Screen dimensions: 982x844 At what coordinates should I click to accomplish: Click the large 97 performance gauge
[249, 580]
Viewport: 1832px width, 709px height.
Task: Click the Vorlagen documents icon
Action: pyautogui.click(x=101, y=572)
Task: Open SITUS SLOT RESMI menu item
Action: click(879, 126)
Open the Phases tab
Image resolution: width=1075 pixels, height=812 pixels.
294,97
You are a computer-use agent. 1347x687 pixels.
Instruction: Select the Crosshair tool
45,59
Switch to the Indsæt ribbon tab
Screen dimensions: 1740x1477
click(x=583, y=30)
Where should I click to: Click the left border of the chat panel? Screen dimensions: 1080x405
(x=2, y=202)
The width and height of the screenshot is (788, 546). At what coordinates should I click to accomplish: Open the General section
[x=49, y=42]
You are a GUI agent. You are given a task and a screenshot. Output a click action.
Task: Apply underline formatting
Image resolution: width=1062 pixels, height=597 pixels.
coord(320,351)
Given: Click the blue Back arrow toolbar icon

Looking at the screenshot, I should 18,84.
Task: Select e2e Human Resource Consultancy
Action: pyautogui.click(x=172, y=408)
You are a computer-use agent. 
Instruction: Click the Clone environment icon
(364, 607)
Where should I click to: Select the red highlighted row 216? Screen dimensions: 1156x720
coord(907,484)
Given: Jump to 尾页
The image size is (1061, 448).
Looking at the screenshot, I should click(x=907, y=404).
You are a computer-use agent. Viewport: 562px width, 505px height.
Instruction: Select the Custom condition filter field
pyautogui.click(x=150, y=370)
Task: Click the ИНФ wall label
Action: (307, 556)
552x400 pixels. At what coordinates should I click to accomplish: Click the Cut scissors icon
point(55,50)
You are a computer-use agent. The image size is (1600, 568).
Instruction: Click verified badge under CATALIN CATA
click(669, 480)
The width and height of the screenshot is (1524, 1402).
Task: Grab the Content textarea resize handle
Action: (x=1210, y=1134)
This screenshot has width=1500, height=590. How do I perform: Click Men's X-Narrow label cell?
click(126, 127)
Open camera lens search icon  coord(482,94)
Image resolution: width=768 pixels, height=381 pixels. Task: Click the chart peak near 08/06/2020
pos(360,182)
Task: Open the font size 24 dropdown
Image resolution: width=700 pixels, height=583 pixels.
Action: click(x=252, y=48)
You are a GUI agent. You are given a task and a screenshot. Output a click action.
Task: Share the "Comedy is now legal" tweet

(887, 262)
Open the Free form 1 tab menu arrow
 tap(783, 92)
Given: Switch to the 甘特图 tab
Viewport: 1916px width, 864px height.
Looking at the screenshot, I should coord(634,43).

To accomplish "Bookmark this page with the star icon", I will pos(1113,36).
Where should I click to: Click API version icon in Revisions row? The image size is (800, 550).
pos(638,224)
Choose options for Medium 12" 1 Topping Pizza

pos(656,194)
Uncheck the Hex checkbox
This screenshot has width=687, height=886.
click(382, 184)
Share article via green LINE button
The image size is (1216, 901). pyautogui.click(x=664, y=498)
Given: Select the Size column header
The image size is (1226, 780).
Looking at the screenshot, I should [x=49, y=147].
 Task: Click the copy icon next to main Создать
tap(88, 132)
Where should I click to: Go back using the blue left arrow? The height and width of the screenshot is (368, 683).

■ **Your instructions**:
Transcribe all of the entries without altering anything.

■ **Written reply**:
Screen dimensions: 982x844 At what coordinates should I click to accomplish: Click the large 97 performance gauge
[249, 580]
Viewport: 1832px width, 709px height.
Task: Click the Vorlagen documents icon
Action: pyautogui.click(x=101, y=572)
Task: Open SITUS SLOT RESMI menu item
Action: click(879, 126)
Open the Phases tab
Image resolution: width=1075 pixels, height=812 pixels.
294,97
You are a computer-use agent. 1347x687 pixels.
Instruction: Select the Crosshair tool
45,59
Switch to the Indsæt ribbon tab
Screen dimensions: 1740x1477
click(x=583, y=30)
Where should I click to: Click the left border of the chat panel? Screen dimensions: 1080x405
(x=2, y=202)
The width and height of the screenshot is (788, 546). At what coordinates should I click to accomplish: Open the General section
[x=49, y=42]
You are a GUI agent. You are given a task and a screenshot. Output a click action.
Task: Apply underline formatting
Image resolution: width=1062 pixels, height=597 pixels.
coord(320,351)
Given: Click the blue Back arrow toolbar icon

Looking at the screenshot, I should 18,84.
Task: Select e2e Human Resource Consultancy
Action: pyautogui.click(x=172, y=408)
You are a computer-use agent. 
Instruction: Click the Clone environment icon
(364, 607)
Where should I click to: Select the red highlighted row 216? Screen dimensions: 1156x720
coord(907,484)
Given: Jump to 尾页
The image size is (1061, 448).
Looking at the screenshot, I should click(x=907, y=404).
You are a computer-use agent. Viewport: 562px width, 505px height.
Instruction: Select the Custom condition filter field
pyautogui.click(x=150, y=370)
Task: Click the ИНФ wall label
Action: (307, 556)
552x400 pixels. At what coordinates should I click to accomplish: Click the Cut scissors icon
point(55,50)
You are a computer-use agent. The image size is (1600, 568).
Instruction: Click verified badge under CATALIN CATA
click(669, 480)
The width and height of the screenshot is (1524, 1402).
Task: Grab the Content textarea resize handle
Action: (x=1210, y=1134)
This screenshot has width=1500, height=590. How do I perform: Click Men's X-Narrow label cell?
click(126, 127)
Open camera lens search icon  coord(482,94)
Image resolution: width=768 pixels, height=381 pixels. Task: Click the chart peak near 08/06/2020
pos(360,182)
Task: Open the font size 24 dropdown
Image resolution: width=700 pixels, height=583 pixels.
Action: click(x=252, y=48)
You are a GUI agent. You are given a task and a screenshot. Output a click action.
Task: Share the "Comedy is now legal" tweet

(887, 262)
Open the Free form 1 tab menu arrow
 tap(783, 92)
Given: Switch to the 甘特图 tab
Viewport: 1916px width, 864px height.
Looking at the screenshot, I should coord(634,43).

To accomplish "Bookmark this page with the star icon", I will pos(1113,36).
Where should I click to: Click API version icon in Revisions row? The image size is (800, 550).
pos(638,224)
Choose options for Medium 12" 1 Topping Pizza

pos(656,194)
Uncheck the Hex checkbox
This screenshot has width=687, height=886.
click(382, 184)
Share article via green LINE button
The image size is (1216, 901). pyautogui.click(x=664, y=498)
Given: Select the Size column header
The image size is (1226, 780).
Looking at the screenshot, I should [x=49, y=147].
 Task: Click the copy icon next to main Создать
tap(88, 132)
Where should I click to: Go back using the blue left arrow? The height and width of the screenshot is (368, 683).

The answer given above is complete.